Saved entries

______

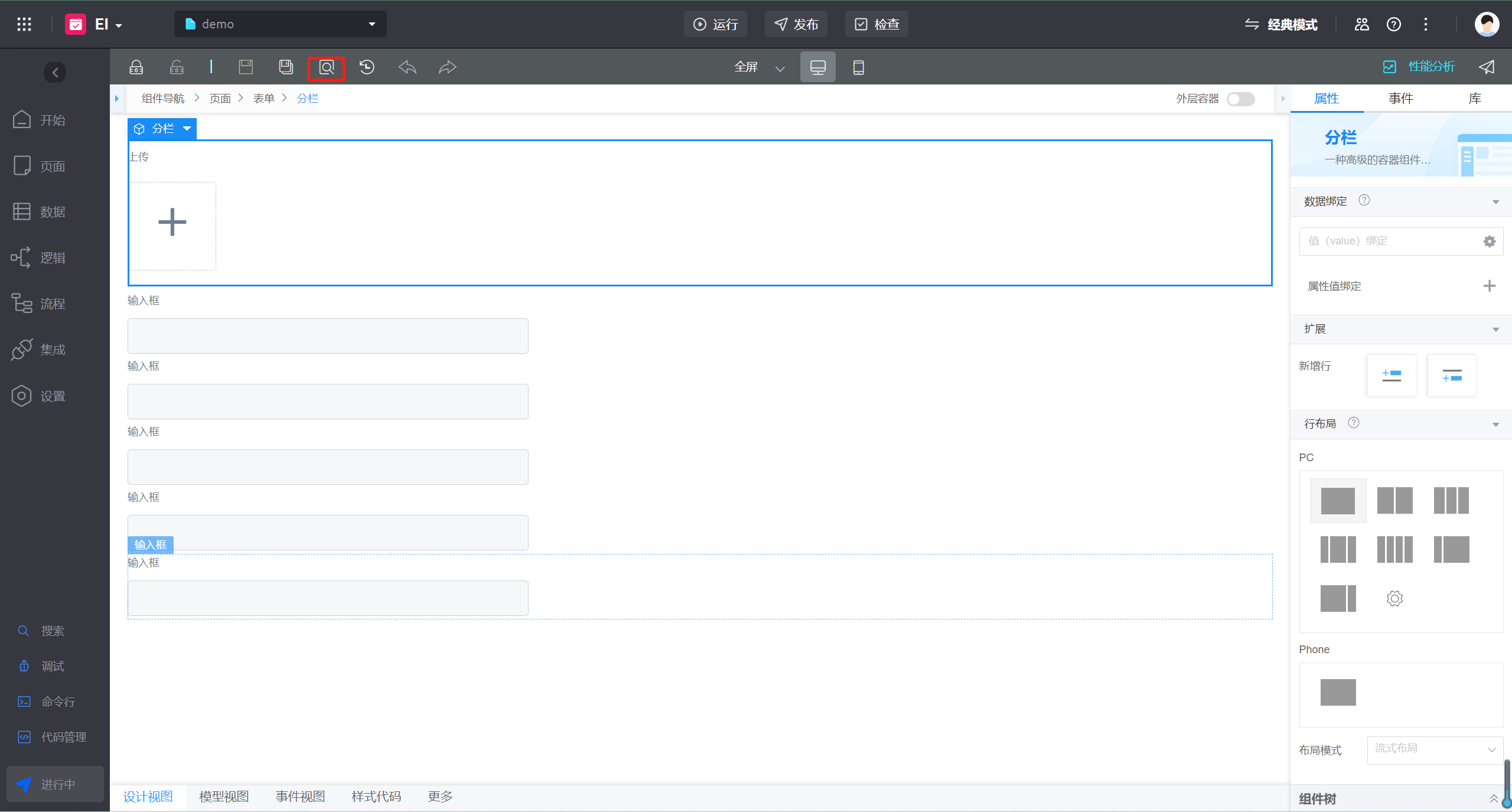Switch to the 事件 tab

(x=1400, y=99)
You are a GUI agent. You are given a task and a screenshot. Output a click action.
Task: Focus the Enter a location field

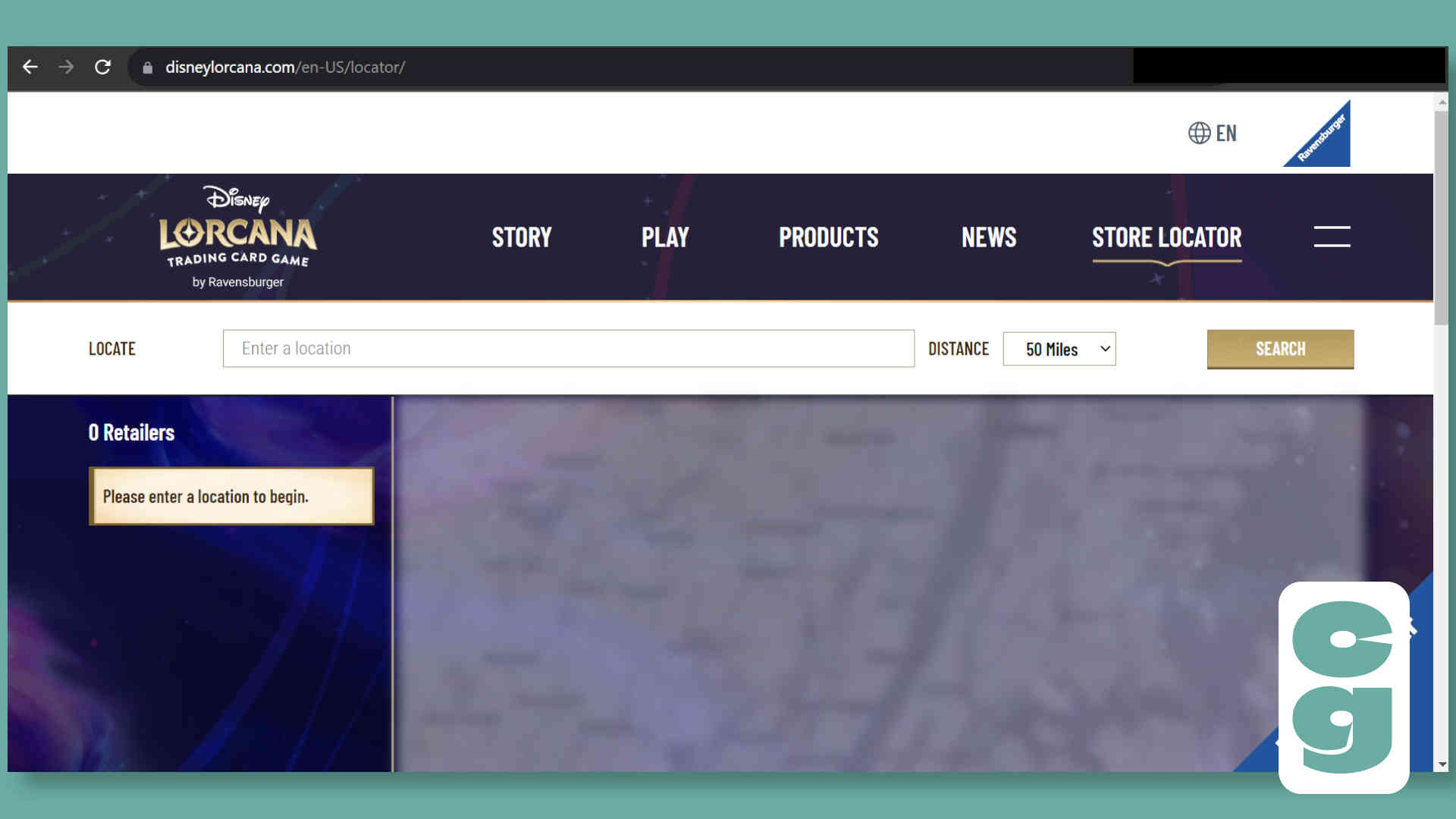point(568,349)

______

Problem to solve: Quote, please, only the lines running from the one with "You are a GUI" down to the final line of the data above, keeping both ends and skipping the pictures.

The completed task:
You are a GUI agent. You are given a task and a screenshot. Output a click action.
Task: Focus the Enter a location field

point(568,349)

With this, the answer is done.